Her task completed, Patricia handed the box to Mma Makutsi. “I’ll give you the invoice some other time, Mma,” she said. “I haven’t got the book. I’ll make it out to Mr. Radiphuti, if you like.”

  Mma Makutsi indicated that this would be exactly the right thing to do. She felt slightly awkward about having the invoice made out to Phuti, but she reasoned that this would be happening a great deal in the future and she might as well get used to it. Then, sitting down on one of the fitting stools, she slipped into the new shoes.

  It was an incomparably pleasant experience. The leather of the linings was as soft and as smooth as silk; it caressed the feet. And yet at the same time there was that firmness, that confidence of construction that new shoes have. The leather would yield, of course, but for the moment it was a great pleasure for her feet to be supported in this way.

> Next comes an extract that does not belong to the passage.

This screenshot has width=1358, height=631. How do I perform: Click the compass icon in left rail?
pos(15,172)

  She said goodbye to Patricia and left the shop. She could not help but look down at her feet as she walked, noticing the sharp contrast between the pristine white leather and the well-worn concrete of the walkway. It was the white leather roses that made the shoes so undeniably beautiful, she thought. Beside them, other shoes, the shoes of passersby, looked mundane and shabby in their lack of adornment.

  Yes, came a voice. We’re special. You look after us, you hear!

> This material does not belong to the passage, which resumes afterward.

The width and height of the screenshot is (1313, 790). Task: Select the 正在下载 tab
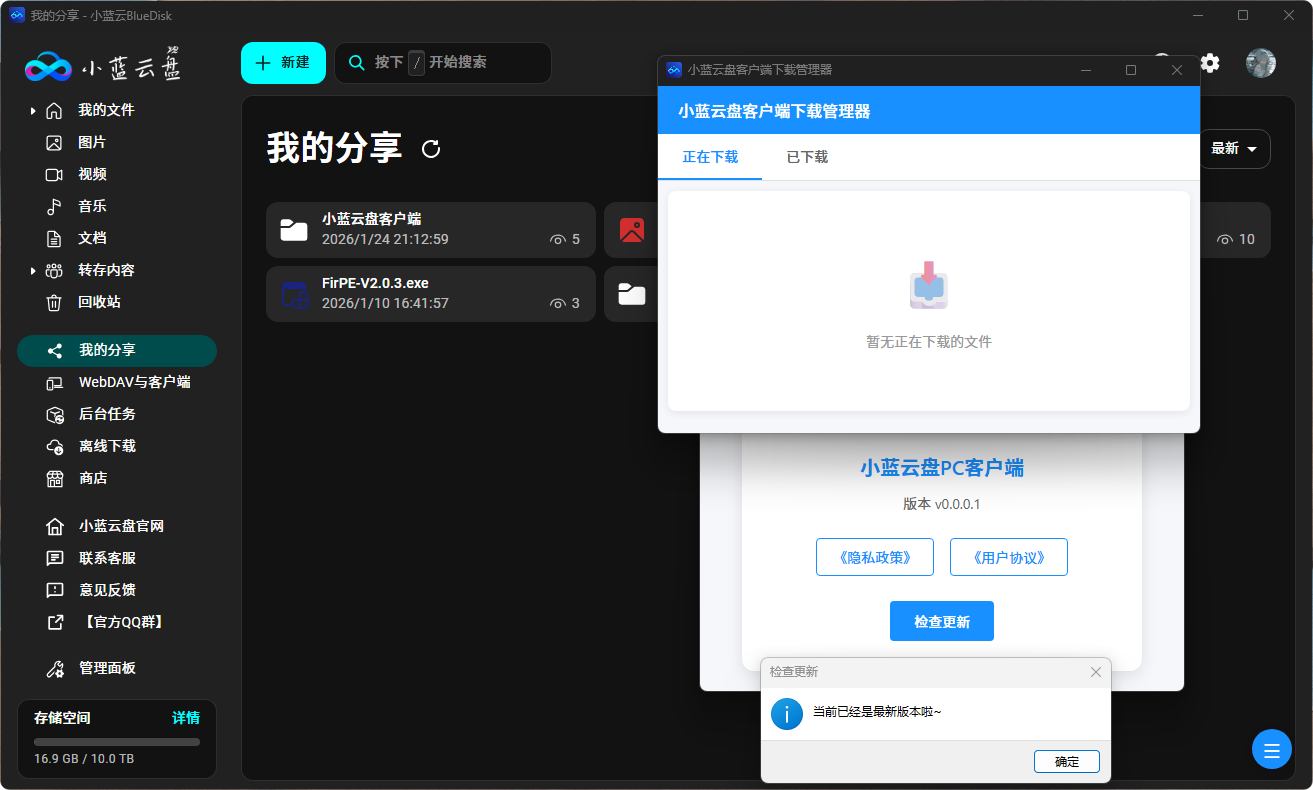coord(710,157)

  It was the shoes talking—she was sure of it. She had, of course, heard enough from footwear as to be ready for this sort of thing, but what struck her about these shoes was their confident, almost cocky tone. It was not for shoes to tell their owners what to do, she felt, so she simply ignored them.

  You hear us, hey?

  She continued to ignore them, and the shoes fell silent.

  She was now in the car park, and was heading over towards the Tlokweng Road, where she could flag down one of the crowded minibuses that plied their trade between the outlying suburbs and the centre of town. The lot was busy, and Mma Makutsi had to dodge several vehicles making their way out of parking places: a wide, gold-coloured Mercedes-Benz purred past her, its pampered occupants looking out on the world with that odd mix of disdain and boredom that seems to afflict the wealthy; a pickup truck heavily laden with crates of beer, two smiling men in the cabin; an elderly woman in a small and ancient car, her face slightly familiar—a client of Mr. J.L.B. Matekoni, she thought. And then, suddenly, a tiny white van.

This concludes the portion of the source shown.